Der Vermieter hatte vorgetragen, im Bezirk Pankow stünden rund 1100 Wohnungen leer. Das Landgericht gelangte zu dem Ergebnis, dass dieser Gesamtbestand zum einen nichts über die Nachfrage und zum anderen nichts über die Verfügbarkeit der leer stehenden Wohnungen auf dem Wohnungsmarkt aussage. Insbesondere sei es durchaus möglich, dass es Leerstand aus spekulativen Gründen oder zur Durchführung von Sanierungsmaßnahmen gebe. Darüber hinaus waren in dem vom Kläger behaupteten Bestand an Mietangeboten auch Zimmer in Wohngemeinschaften und Ähnliches enthalten, die bei der Ermittlung von Wohnungsangeboten nicht zu berücksichtigen sind.
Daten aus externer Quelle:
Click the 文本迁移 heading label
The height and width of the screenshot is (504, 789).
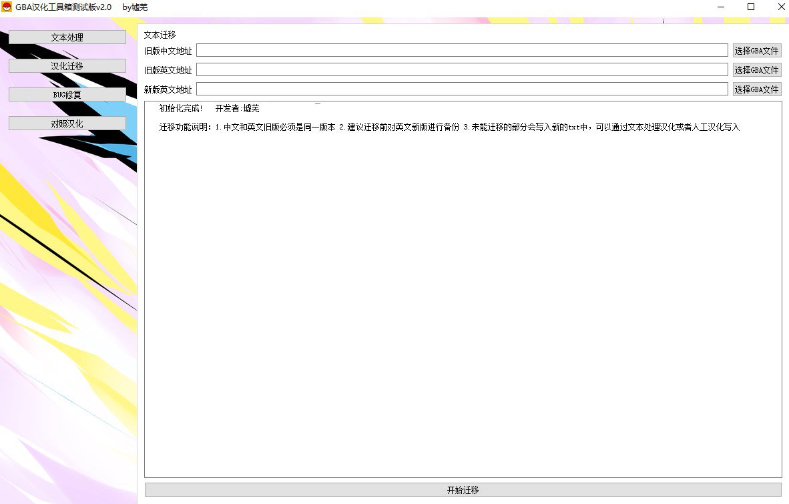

Vorsorglich wies das Landgericht darauf hin, dass es für die Beurteilung der Wirksamkeit der Kündigungsschutzklausel-Verordnung im Bezirk Pankow ausschließlich auf die Wohnungssituation in Pankow ankomme. Sollte die Anwendung der Kündigungsschutzklausel-Verordnung für andere Bezirke unverhältnismäßig sein, habe dies lediglich eine Teilunwirksamkeit zur Folge. Im Bezirk Pankow - hier für den begehrten Wohnbezirk Prenzlauer Berg - sei das Vorliegen einer Mangellage jedoch gerichtsbekannt, von einem Wegfall der Mangellage könne demnach nicht ausgegangen werden.